-------- Material to process --------

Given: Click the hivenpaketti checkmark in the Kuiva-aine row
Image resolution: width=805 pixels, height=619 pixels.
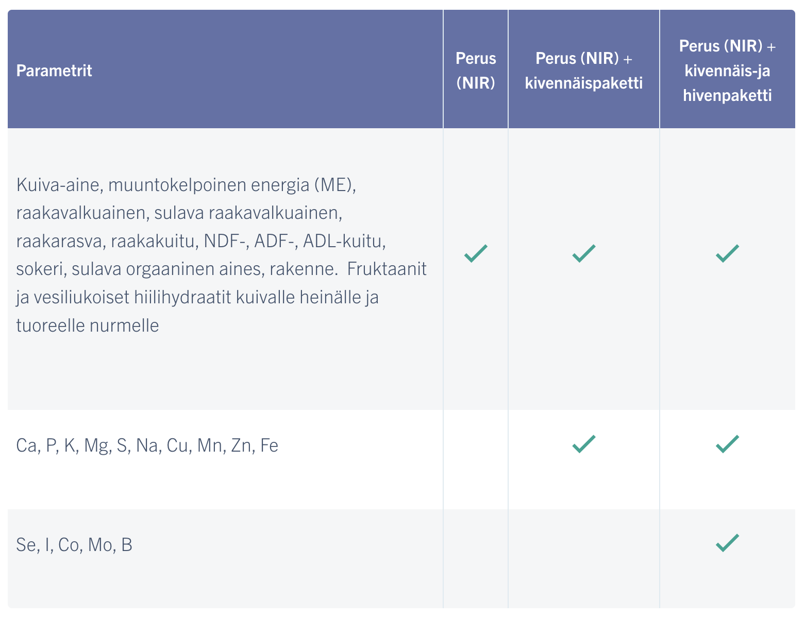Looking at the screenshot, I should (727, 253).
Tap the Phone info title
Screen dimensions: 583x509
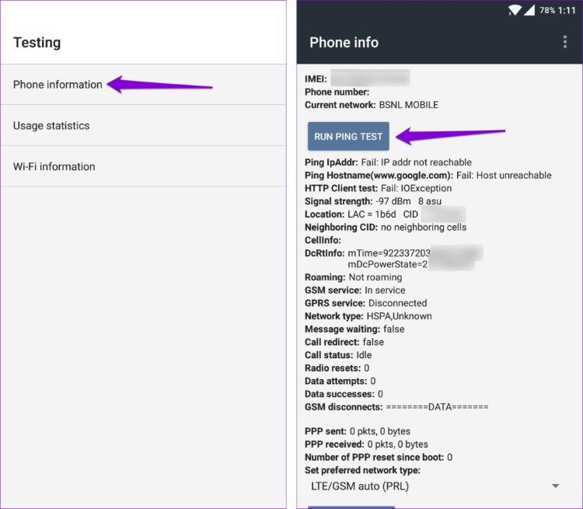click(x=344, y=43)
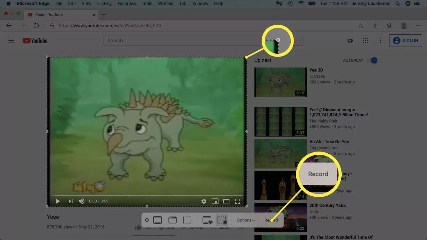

--------
-------- Material to process --------

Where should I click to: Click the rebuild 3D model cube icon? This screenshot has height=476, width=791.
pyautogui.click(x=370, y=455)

--------

Task to complete: Update the records from the line containing "Given: Click the" down to the line containing "click(x=344, y=43)" by replacing "Phone info" with "Device info" and leaving everything else unchanged. Reproduce only those lines, and omit the pictures from the answer.

Written answer:
Given: Click the hivenpaketti checkmark in the Kuiva-aine row
Image resolution: width=805 pixels, height=619 pixels.
Looking at the screenshot, I should (727, 253).
Tap the Device info title
Screen dimensions: 583x509
click(x=344, y=43)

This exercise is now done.